第92話 食後の一杯と今日の予定

 食後の一杯は茶に限る。

 空調の利いたレストランで飲む高そうなお茶なら更に良し。



「コーヒー飲む人、教えて下さい! あたし取ってきます!」

「私、お願いしても良いかしら。悪いわね、冴木花梨」

「いえいえー! 鬼瓦くんもコーヒー飲みますか?」

「ありがとう、冴木さん。お言葉に甘えようかな」

「じゃあ、行ってきます!」

 こういう時にすぐ動けるところが、花梨の数ある長所の一つである。

 実際にその場にならないと分からないが、大人数になると、案外気を利かせるのにも気を遣う。
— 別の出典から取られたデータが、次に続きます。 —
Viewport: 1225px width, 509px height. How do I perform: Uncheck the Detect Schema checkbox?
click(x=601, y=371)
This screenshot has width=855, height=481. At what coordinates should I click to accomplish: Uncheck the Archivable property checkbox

 いらぬ世話を焼いてやしないか、変に目立っちゃいないか。

 そんな事を考えてしまうものなのだ。


「心菜ちゃん、わたしと一緒にココア取りに行こっか?」

「行くですー!!」

 なんで今、俺が社会行動学に基づいた見解を述べているところに、普通にその定説を蹴り破って侵入してくるのか、天才よ。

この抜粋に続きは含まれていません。